From the above example 2, we can confirm that deep=True value when set, the newly created DataFrame from the existing DataFrame has no direct relationship and can perform manipulation without affecting each other.

Example 3:

In this example, we are going to manipulate the old DataFrame and check whether it will affect the dfCopy DataFrame or not. Here, we are using the deep=False to copy the DataFrame:

# python example_3.py
import pandas as pd

data = {'TV_Show_name': ['The Walking Dead', 'Merlin', 'little evil',
                         'Money Heist'],
        'TV_Streaming_name': ['Netflix', 'Fx', 'Disney Plus',
                              'Amazon Prime'],
        'show_Season': [4, 10, 4, 5],
        'Main Actor': ['Rick Grimes', 'Mordred', 'Karl C. Miller',
                       'Sergio Marquina']}
df = pd.DataFrame.from_dict(data)
print('Original DataFrame')
print(df)
print('_________________________________________________________')
dfCopy = df.copy(deep=False)
print('Copied DataFrame')
print(dfCopy)
print('_________________________________________________________')

# Now, we are doing data manipulation in the original dataframe
# we are changing the column ('TV_Show_name') values to A,B,C,D
# now, we will see this will affect to the dfCopy dataframe or not
df['TV_Show_name'] = df['TV_Show_name'].replace(['The Walking Dead',
        'Merlin', 'little evil','Money Heist'],['A','B','C','D'])

#Now printing both dfCopy(deep=False) and df (original) dataframe
print('_________________________________________________________')
print('Copied DataFrame')
print(dfCopy)
print('Original DataFrame')
print(df)

Line 1 to 18: Explanations are already given in the program of Example 1. The one change was done at line no. 15. Now, we are using the deep=False instead deep=True.

Line 23: We replace the original df (DataFrame) column ([‘TV_Show_name’]) values into [‘A’,’B’,’C’,’D’]. Now, we will check if this manipulation in the original df (dataframe) will affect the dfCopy (deep=False) or not. As we know already, there is a direct relationship between when we use the deep=False.

Line 27 to 30: We print the original df and copy (DataFrame) as shown in the output below.

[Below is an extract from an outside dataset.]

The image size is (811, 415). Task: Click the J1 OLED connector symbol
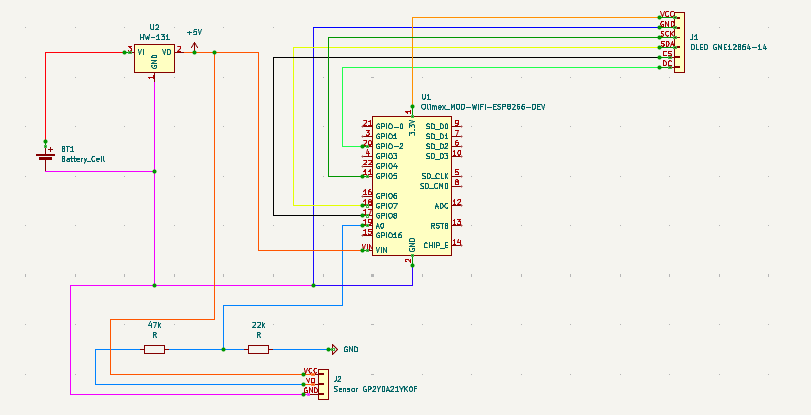tap(679, 42)
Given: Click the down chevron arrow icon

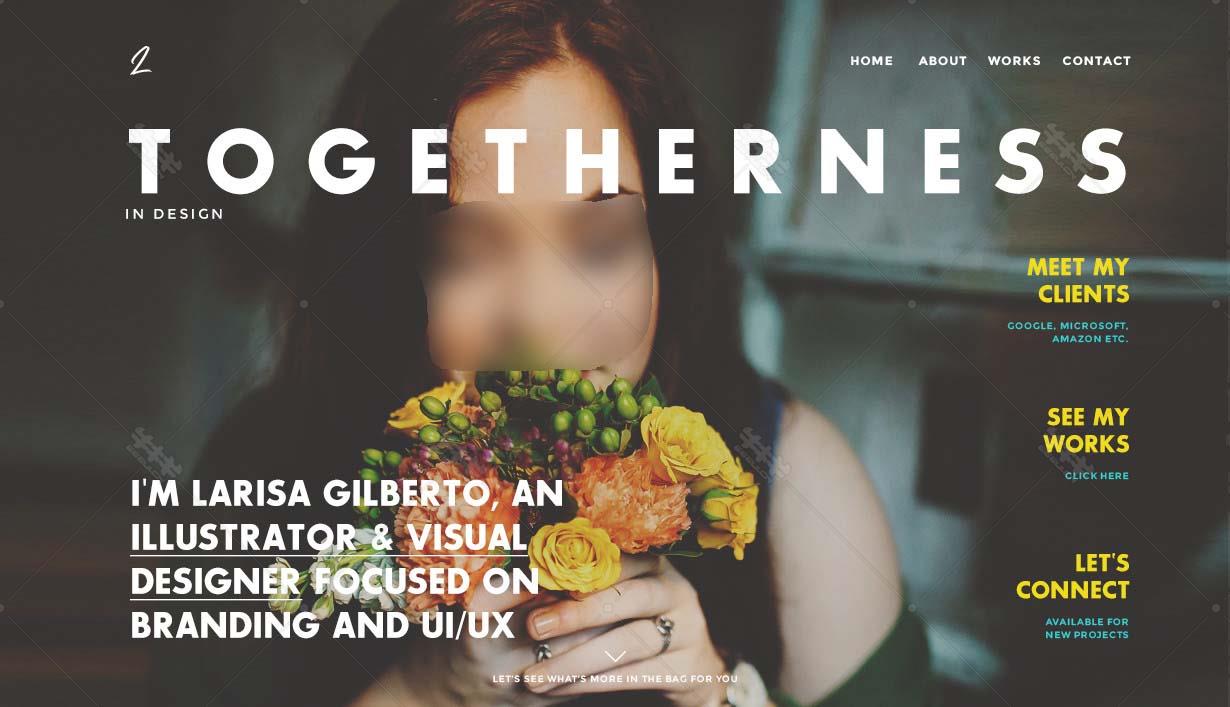Looking at the screenshot, I should click(615, 657).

From the output, we can confirm that the changes done in the original DataFrame (df) have an effect on the copy (DataFrame). The values of the column ([‘TV_Show_name’]) also change in the copy DataFrame.

Output:

Original DataFrame
       TV_Show_name TV_Streaming_name  show_Season       Main Actor
0  The Walking Dead           Netflix            4      Rick Grimes
1            Merlin                Fx           10          Mordred
2       little evil       Disney Plus            4   Karl C. Miller
3       Money Heist      Amazon Prime            5  Sergio Marquina
_________________________________________________________
Copied DataFrame
       TV_Show_name TV_Streaming_name  show_Season       Main Actor
0  The Walking Dead           Netflix            4      Rick Grimes
1            Merlin                Fx           10          Mordred
2       little evil       Disney Plus            4   Karl C. Miller
3       Money Heist      Amazon Prime            5  Sergio Marquina
_________________________________________________________
_________________________________________________________
Copied DataFrame
  TV_Show_name TV_Streaming_name  show_Season       Main Actor
0            A           Netflix            4      Rick Grimes
1            B                Fx           10          Mordred
2            C       Disney Plus            4   Karl C. Miller
3            D      Amazon Prime            5  Sergio Marquina
Original DataFrame
  TV_Show_name TV_Streaming_name  show_Season       Main Actor
0            A           Netflix            4      Rick Grimes
1            B                Fx           10          Mordred
2            C       Disney Plus            4   Karl C. Miller
3            D      Amazon Prime            5  Sergio Marquina

Example_4:

Copy the existing DataFrame using assignment operator, which has same direct relationship issue like deep=False:

# python example_4.py
import pandas as pd

data = {'TV_Show_name': ['The Walking Dead', 'Merlin', 'little evil',
                         'Money Heist'],
        'TV_Streaming_name': ['Netflix', 'Fx', 'Disney Plus',
                              'Amazon Prime'],
        'show_Season': [4, 10, 4, 5],
        'Main Actor': ['Rick Grimes', 'Mordred', 'Karl C. Miller',
                       'Sergio Marquina']}
df = pd.DataFrame.from_dict(data)
print('Original DataFrame')
print(df)
print('_________________________________________________________')
dfCopy = df
print('Copied DataFrame')
print(dfCopy)
print('_________________________________________________________')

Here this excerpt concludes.